Can You Refinance a 1st Mortgage & Still Keep a Home Equity Loan?

When you have two mortgages, refinancing just one can be difficult. When banks foreclose, liens -- claims on your property -- get paid off in the order they were filed. If you refinance, that lien would get paid off after the home equity loan you already have. Unless the two lenders can work around that, your refi probably won't happen.


The home equity loan won't be a problem if the lender agrees to subordinate his lien to the refi lender. Subordinating a lien moves the earlier loan behind the refi so that the refinanced mortgage gets paid first in foreclosure. The home equity lender usually charges the refi lender a fee to review the finances and decide if it's a good deal. If your home's worth enough that foreclosure could pay off both mortgages, the home-equity lender usually agrees to subordinate.

Under Water

If your home is under water -- worth less than what you owe on the first mortgage -- your home equity lender may refuse to subordinate. Foreclosure won't pay off what you owe on the mortgage, so there's nothing left for the other loan. If the combined mortgage and home equity loan add up to more than 80 percent of your home value, you may not even find a lender interested in refinancing. That much debt puts you at high risk for default, which discourages banks from writing loans.


One solution if you're under water is the federal Home Affordable Refinance Program (HARP), which runs through the end of 2013. HARP offers incentives to lenders to refinance mortgages on under-water homes so that you can get a lower level of payments and hopefully avoid default. Federal officials say the country's largest lenders have agreed to subordinate second mortgages to HARP refinance. The program is only available if your loan is backed by the federal corporations Fannie Mae or Freddie Mac.

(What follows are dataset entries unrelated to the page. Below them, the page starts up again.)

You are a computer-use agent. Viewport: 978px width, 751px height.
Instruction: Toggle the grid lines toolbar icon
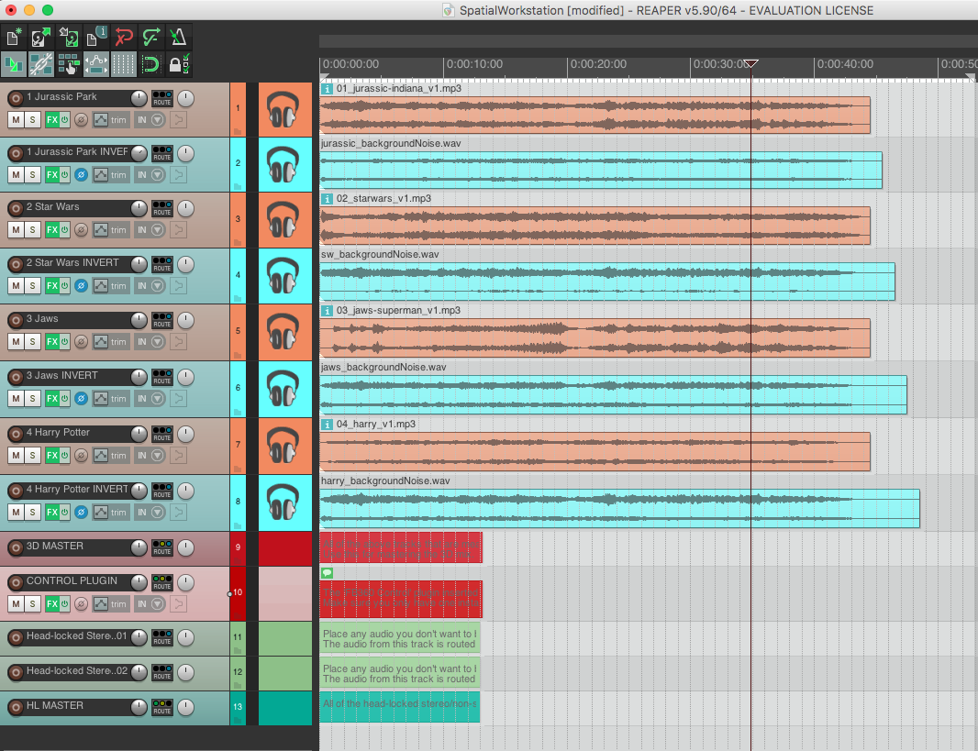pos(124,64)
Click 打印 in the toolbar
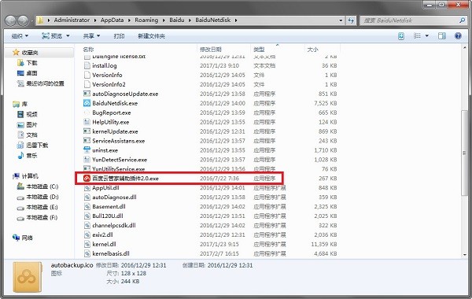This screenshot has width=472, height=299. [119, 36]
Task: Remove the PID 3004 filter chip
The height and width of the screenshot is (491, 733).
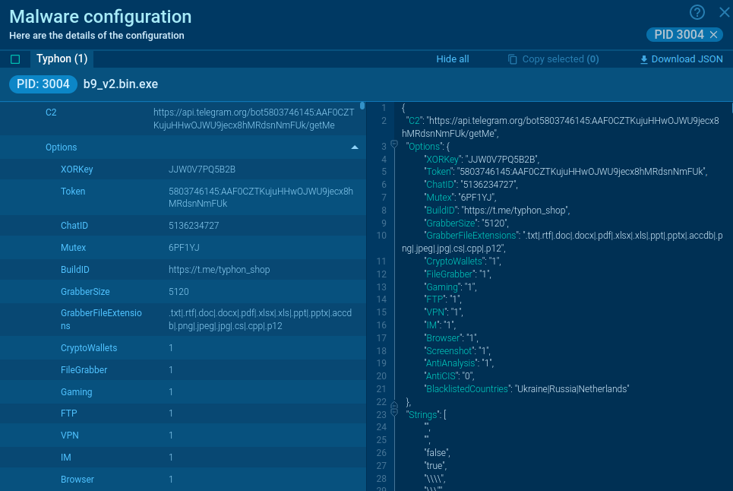Action: coord(713,35)
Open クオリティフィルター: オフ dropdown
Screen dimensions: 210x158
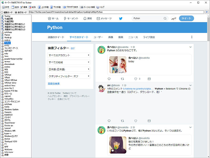pos(69,76)
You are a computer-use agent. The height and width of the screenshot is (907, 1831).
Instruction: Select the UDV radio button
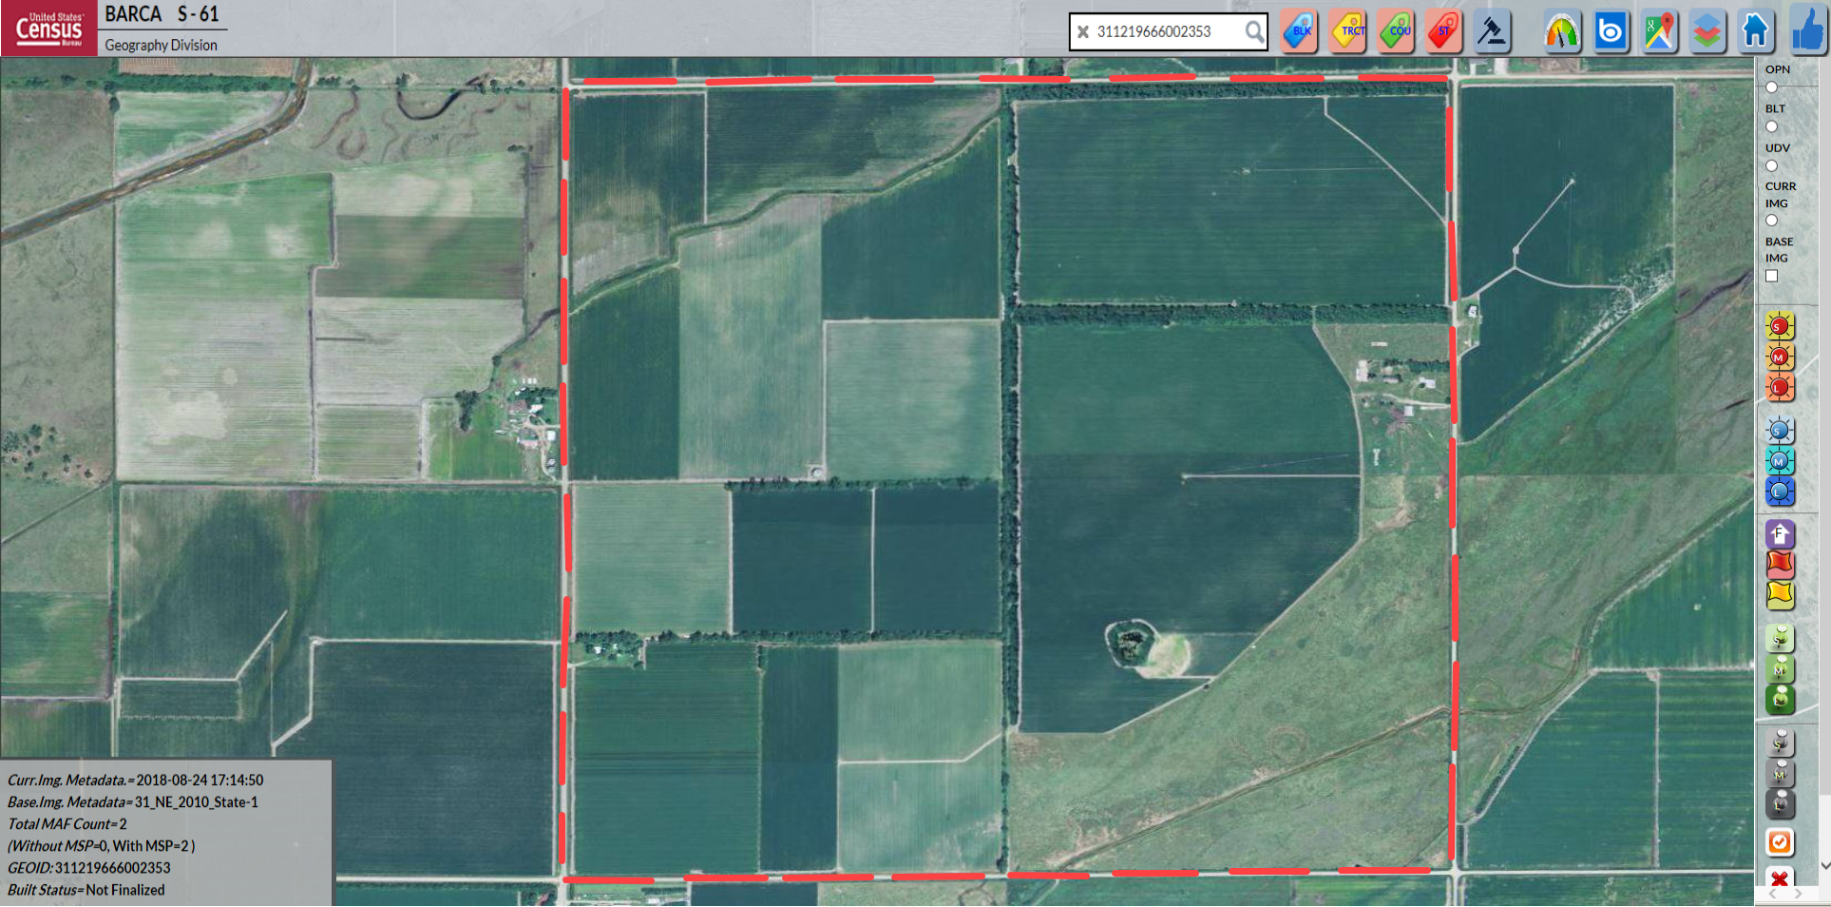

If you don't qualify for HARP or you can't convince your home equity lender to subordinate, you'll have to find another route to refinance. One solution is to pay off or pay down the home equity loan, then apply for the refi. Another, if your total debt isn't too high, is to take out a refinance mortgage that can pay off both the first and second mortgage. If neither is an option, you'll have to forgo refinancing for now.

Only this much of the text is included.